Clinical diagnostics combine the DNA detection capabilities of lab-on-a-chip chips for use in life science research with the rapid test response of point-of-care diagnostic chips. Chips combining these two features, which could be used at the point-of-need, were seen as the ultimate technology for the detection of biological and chemical weapons shortly after the start of the war in Iraq.
The application faded from public view when the immediate need diminished and it became apparent that getting accurate real-time detection in battlefield conditions was a difficult proposition.
The capability (and need) to rapidly provide DNA-based point-of-need testing still exists, but the market remains a ways off for a number of reasons, the most important being, where to start? There are thousands of biological entities; deciding which one, or perhaps few, to initially detect is daunting.
In the interim, while clinical diagnostics as an application provides the same prospect of seemingly endless choices in terms of what to detect, real market need is pointing the way. The ability to test cells for well-known bacteria and viruses is a start, as are other relatively common diseases where prompt, but not immediate, results are needed.
More importantly, the ability to receive test results in a few days, rather than a week or so, could make a vast difference in diagnosis and treatment, not to mention patient outcome. To this end, lab-on-a-chip chips have been or are being developed to test for SARS, leukemia, breast cancer, stroke and a variety of infectious diseases. However, there’s still considerable work to be done to fulfill the promise of the clinical diagnostics segment as well.

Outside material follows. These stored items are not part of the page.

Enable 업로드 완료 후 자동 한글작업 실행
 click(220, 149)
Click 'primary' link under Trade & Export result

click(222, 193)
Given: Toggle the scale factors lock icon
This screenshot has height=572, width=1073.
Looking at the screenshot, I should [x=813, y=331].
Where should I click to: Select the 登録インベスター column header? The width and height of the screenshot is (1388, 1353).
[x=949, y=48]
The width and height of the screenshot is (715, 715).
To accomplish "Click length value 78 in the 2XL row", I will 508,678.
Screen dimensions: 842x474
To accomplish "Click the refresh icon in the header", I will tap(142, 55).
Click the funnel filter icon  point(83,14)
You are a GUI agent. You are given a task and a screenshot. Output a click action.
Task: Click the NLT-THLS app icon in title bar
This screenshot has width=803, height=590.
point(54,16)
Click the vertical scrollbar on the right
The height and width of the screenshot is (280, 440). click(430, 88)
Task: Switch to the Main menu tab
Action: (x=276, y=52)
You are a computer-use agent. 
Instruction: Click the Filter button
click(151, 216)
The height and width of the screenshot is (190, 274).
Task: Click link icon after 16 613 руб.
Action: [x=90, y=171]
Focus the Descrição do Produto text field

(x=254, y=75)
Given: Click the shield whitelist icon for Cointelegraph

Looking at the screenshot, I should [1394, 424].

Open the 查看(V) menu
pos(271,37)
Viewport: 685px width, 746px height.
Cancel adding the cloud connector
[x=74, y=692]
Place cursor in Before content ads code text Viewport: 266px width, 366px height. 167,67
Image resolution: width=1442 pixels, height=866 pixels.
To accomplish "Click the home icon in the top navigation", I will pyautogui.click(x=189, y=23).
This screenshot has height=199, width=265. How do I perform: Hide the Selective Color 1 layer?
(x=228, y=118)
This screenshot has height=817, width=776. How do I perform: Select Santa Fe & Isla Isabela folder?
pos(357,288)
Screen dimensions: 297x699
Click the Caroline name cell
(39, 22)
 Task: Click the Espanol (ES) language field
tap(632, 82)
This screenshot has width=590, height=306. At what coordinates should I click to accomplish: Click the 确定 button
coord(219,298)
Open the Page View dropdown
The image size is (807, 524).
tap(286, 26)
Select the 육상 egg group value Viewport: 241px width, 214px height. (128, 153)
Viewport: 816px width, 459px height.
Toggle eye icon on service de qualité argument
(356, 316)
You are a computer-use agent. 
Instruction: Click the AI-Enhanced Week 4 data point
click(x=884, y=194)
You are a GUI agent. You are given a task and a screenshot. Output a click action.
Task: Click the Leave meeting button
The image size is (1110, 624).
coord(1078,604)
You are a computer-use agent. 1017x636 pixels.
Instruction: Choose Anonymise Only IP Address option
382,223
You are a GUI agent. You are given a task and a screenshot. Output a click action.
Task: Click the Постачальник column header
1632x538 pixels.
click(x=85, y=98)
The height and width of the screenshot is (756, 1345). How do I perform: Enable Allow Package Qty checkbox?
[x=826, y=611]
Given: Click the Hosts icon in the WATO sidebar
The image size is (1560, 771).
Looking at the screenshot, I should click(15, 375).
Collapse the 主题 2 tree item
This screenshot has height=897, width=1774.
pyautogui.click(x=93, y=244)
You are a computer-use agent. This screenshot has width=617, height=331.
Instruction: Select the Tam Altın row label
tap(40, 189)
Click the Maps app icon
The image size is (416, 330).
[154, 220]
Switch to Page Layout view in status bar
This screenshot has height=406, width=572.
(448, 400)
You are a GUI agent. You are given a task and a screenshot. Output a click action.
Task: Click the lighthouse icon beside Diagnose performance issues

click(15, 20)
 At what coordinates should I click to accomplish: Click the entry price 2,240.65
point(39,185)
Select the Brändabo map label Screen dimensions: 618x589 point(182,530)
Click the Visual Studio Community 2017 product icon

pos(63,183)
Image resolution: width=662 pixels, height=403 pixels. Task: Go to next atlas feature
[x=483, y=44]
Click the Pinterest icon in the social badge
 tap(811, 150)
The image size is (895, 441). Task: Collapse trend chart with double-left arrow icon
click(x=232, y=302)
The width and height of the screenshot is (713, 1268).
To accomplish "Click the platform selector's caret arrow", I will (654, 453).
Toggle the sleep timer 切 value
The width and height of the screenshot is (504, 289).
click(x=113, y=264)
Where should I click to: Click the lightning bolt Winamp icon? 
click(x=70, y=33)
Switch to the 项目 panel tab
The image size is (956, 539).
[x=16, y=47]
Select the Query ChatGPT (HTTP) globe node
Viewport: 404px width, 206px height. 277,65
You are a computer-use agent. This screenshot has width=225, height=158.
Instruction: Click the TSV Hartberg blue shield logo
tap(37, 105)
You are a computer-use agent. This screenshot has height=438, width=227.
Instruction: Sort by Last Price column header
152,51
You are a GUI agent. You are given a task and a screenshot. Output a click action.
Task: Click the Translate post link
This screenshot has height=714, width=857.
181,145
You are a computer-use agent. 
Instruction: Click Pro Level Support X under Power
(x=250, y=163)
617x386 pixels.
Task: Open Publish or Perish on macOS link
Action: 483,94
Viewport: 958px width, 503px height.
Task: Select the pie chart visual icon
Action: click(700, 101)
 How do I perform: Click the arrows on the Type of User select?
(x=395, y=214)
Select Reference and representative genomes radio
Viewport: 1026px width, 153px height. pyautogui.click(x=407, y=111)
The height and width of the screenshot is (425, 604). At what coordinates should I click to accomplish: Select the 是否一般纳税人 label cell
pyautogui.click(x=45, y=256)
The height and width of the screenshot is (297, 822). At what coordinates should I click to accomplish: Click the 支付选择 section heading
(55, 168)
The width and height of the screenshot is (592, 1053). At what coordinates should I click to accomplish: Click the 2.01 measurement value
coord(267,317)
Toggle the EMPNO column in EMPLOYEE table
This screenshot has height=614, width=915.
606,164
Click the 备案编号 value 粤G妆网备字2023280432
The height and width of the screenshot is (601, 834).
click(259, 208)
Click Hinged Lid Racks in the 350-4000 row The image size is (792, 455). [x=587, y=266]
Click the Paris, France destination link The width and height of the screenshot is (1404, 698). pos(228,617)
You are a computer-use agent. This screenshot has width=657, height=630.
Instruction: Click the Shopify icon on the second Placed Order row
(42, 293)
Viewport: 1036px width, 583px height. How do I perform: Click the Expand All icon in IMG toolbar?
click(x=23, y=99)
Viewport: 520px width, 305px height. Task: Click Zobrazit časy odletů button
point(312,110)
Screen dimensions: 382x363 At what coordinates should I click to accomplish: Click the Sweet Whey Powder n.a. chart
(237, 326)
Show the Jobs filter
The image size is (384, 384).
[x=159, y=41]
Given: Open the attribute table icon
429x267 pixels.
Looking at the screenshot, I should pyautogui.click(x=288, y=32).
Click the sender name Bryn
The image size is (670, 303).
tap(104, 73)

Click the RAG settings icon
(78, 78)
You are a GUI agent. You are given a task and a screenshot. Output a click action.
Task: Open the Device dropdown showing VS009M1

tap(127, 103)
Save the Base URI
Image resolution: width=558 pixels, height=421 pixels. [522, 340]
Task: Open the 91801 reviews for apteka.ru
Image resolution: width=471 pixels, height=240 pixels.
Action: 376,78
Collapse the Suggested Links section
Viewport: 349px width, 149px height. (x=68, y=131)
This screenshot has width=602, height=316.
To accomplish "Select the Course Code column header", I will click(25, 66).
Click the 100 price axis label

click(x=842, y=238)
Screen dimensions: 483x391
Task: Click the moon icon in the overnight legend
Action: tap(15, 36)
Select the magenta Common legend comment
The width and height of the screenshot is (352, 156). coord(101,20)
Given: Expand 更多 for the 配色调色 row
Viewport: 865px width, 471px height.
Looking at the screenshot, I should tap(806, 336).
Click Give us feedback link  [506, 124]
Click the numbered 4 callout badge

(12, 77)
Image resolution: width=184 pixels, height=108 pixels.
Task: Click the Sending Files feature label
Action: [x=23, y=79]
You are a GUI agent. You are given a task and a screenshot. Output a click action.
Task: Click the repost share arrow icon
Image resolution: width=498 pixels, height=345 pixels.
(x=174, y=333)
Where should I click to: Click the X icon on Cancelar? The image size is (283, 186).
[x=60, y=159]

From a unit shipment standpoint, POC diagnostics remain the king of the lab-on-a-chip segment, accounting for more than 98 percent of the devices that were shipped in 2003. On the flip side, lab-on-a-chip for life science research accounted for more than 50 percent of revenues in 2003. Based on half-year 2004 results, those ratios are not expected to change, at least for the next year or so.
In a way, this market segment is a little like RF MEMS and optical MEMS in the greater MEMS industry, where the former is driving unit shipments (at a very low price) and the latter is driving revenues (at a very high price). The chips used in life science research run a couple of hundred dollars, while those for POC diagnostics are just a few dollars. Chips for specialized clinical diagnostics tests run somewhere in the middle.
Unit shipments of lab-on-a-chip are forecast to nearly quadruple over the next five years, at a Compound Annual Growth Rate (CAGR) of 29.6 percent. Given the growth being experienced by market leader i-STAT (which was acquired earlier this year by Abbott Laboratories), lab-on-a-chip for POC diagnostics appears to have finally hit its stride within the market.
In terms of revenues, we’re looking at a CAGR of 31.2 percent through 2008. This is based not only on the high average selling price of lab-on-a-chip for life science research (despite their slow unit shipments into the market), but also on the faster growing segment of clinical diagnostics. Clinical diagnostics is where In-Stat/MDR expects to see the bulk of commercialization efforts over the next few years.